“You see, mahster, thar a’n’t no chance fo’ people o’ my color in the country I come from.”

“Where is that?”

“Dinwiddie County.”

“You have walked all the way from Dinwiddie County?” “Yes, mahster; I’se walked over fo’ty mile. But I don’t mind that.”

“You’re very old, uncle.”

“Yes, I’ve a right good age, mahster. It’s hard fo’ a man o’ my years to be turned out of his home. I don’t know what I shall do; but I reckon the Lord will take keer of me.”

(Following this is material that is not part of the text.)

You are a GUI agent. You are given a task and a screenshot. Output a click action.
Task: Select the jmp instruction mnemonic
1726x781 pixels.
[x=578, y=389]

The tone of patience and cheerfulness in which he spoke was very touching. I leaned on the bridge beside him, and drew out from him by degrees his story. His late master refused to give wages to the freedmen on his lands, and the result was that all the able-bodied men and women left him. Enraged at this, he had sworn that the rest should go too, and had accordingly driven off the aged and the sick, this old man among them.

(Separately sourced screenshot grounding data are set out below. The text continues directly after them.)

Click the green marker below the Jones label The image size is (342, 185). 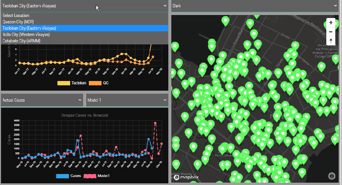coord(295,45)
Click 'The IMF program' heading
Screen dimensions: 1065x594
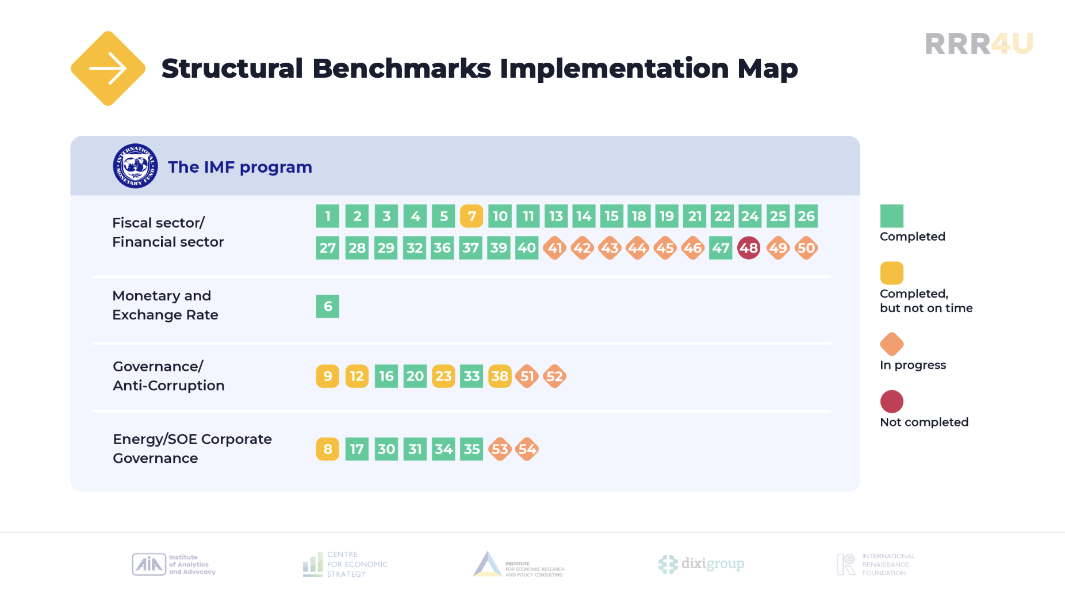[x=240, y=167]
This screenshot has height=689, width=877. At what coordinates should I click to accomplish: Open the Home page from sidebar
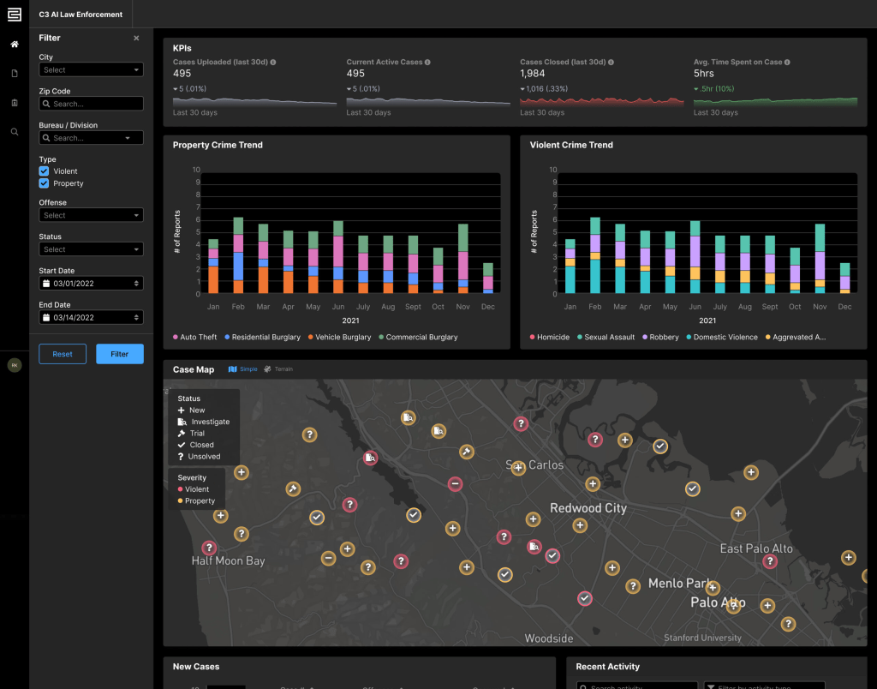[x=14, y=44]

“He said he’d no use fo’ old wore-out niggers. I knowed I was old and wore-out, but I growed so in his service. I served him and his father befo’e nigh on to sixty year; and he never give me a dollar. He’s had my life, and now I’m old and wore-out I must leave. It’s right hard, mahster!”

“Not all the planters in your county are like him, I hope?”

“Some of ’em is very good to their people, I believe. But none of ’em is will’n’ to pay wages a man can live by. Them that pays at all, offers only five dollars a month, and we must pay fo’ ou’ own clothes and doctor’s bills, and suppo’t ou’ families.’